Ricardo A. Natalin; Jaime Landman

In This Article

Capsule Endoscopy

A new and promising technology in the urologic field is wireless capsule endoscopy (WCE), in which a camera and a wireless radio transmitter are contained in a small capsule that is inserted into the urinary tract. A capsule endoscope comprises the capsule device, an external receiving antenna with attached data recorder, and a computer workstation with the appropriate software for interpretation of images. The capsule has two main parts: optics, namely a lens with short focal length, a narrow aperture to increase the depth of field and illumination by LEDs; and an assembly of magnets to assist with device manipulation.

Capsule endoscopy is currently indicated after upper and lower gastrointestinal endoscopy has failed to identify the origin of obscure bleeding. Various other indications have been proposed for WCE, such as the investigation of unexplained anemia, evaluation of the small-bowel mucosa in patients with Crohn disease, as well as diagnosis and surveillance of patients with hereditary polyposis syndrome, protein-losing enteropathy, or irritable bowel syndrome. Within esophageal disease, WCE can evaluate the presence of reflux disease and portal hypertension.[33]

Limitations of WCE include that it is not recommended for patients with swallowing disorders owing to the risk of aspiration, the possibility of false-negative results and the inability of contemporary devices to obtain a biopsy specimen or to perform endoscopic treatment. Currently, the best applications for WCE are as a complement to conventional endoscopy, to avoid unnecessary examinations.[34]

WCE has only been used experimentally in urologic disorders. It has been successfully used to evaluate the urinary tract in a porcine model, where it produced continuous images and identified specific landmarks.
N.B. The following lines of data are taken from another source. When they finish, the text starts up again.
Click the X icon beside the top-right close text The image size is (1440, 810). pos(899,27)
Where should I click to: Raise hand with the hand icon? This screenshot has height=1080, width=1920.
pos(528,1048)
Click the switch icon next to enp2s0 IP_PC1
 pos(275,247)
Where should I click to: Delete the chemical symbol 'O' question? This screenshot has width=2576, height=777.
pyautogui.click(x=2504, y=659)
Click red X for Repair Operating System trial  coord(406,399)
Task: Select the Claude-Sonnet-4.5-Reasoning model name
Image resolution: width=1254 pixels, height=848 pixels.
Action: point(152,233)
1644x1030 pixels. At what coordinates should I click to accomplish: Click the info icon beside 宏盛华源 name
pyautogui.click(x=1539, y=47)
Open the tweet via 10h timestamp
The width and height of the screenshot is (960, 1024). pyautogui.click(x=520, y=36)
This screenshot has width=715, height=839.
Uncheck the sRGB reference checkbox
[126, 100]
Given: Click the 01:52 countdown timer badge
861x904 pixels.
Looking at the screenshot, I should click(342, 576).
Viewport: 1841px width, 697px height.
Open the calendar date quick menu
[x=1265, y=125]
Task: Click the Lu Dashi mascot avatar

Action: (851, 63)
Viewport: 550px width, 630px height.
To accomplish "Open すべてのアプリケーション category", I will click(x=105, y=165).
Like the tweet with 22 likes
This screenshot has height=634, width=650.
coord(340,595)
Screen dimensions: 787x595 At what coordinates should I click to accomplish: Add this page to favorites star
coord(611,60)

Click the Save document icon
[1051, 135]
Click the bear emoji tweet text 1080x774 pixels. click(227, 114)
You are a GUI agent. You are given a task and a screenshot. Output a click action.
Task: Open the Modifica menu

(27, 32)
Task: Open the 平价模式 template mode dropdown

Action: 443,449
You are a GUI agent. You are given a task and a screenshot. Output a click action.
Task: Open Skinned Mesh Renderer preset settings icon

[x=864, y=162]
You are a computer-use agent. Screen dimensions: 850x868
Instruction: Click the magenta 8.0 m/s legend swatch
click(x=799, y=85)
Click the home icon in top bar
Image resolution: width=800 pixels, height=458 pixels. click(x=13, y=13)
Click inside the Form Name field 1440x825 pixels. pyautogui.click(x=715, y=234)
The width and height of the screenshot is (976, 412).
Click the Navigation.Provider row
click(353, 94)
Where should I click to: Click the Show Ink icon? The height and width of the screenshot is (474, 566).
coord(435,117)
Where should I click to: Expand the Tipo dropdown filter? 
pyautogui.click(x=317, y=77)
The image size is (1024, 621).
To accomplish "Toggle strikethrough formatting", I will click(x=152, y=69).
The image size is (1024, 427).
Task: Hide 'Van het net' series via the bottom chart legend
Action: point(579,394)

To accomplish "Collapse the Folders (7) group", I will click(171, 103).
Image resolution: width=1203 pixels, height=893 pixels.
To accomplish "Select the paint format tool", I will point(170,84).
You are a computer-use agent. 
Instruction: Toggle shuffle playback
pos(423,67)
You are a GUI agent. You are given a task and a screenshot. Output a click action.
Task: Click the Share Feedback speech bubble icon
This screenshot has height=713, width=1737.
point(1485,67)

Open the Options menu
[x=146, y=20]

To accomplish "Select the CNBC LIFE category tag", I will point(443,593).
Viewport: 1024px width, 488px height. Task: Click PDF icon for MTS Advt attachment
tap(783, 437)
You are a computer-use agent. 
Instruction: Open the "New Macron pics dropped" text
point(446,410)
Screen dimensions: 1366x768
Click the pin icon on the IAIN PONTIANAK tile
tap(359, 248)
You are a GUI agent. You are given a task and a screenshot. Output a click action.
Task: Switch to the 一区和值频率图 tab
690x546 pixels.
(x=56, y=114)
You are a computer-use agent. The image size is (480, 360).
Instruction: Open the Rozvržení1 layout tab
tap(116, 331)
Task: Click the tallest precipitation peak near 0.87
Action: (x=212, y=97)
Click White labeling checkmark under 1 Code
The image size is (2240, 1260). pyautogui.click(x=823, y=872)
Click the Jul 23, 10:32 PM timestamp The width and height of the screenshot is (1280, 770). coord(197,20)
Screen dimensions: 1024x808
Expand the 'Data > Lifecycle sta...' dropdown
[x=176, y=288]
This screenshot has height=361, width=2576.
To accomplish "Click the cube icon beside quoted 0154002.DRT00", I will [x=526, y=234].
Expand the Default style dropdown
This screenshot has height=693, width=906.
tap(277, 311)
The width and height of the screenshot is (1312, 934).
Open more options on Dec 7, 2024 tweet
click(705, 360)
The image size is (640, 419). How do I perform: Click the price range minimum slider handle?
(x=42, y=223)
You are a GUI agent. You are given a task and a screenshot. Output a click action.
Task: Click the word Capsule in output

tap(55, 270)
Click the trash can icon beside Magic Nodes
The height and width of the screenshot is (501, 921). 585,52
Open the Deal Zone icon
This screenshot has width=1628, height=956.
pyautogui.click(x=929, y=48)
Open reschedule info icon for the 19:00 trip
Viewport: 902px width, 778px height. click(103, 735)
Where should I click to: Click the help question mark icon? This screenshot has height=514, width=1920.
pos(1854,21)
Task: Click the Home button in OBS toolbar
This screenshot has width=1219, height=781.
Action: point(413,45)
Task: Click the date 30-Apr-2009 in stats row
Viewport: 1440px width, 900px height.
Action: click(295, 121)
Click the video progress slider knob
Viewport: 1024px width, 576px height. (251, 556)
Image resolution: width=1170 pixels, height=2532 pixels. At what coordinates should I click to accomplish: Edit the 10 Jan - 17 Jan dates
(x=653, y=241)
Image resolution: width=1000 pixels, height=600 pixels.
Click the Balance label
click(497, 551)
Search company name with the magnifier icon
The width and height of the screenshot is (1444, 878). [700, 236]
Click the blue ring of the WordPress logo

In this setting, the device could be manipulated by means of an external magnet.[35]

In the future, WCE might be significantly enhanced by the development of capsules that can be actively steered, which would dramatically increase the sensitivity of this imaging modality. Similarly, capsules could be modified to enable tissue biopsy and treatment, and even to deliver medication such as bacillus Calmette–Guérin or chemotherapy after bladder tumor resection. We can speculate that a self-propelled 'untethered intracorporeal endoscope' could be developed, which could be introduced into the lower urinary tract and guided 'upstream' by a chemical signal derived from administration of an organ-specific targeting substance.

In the future, urologic imaging by virtual endoscopy or advanced WCE would certainly result in diminished discomfort for patients and decreased cost; these advances allow endoscopy to be performed effectively in the least invasive manner possible.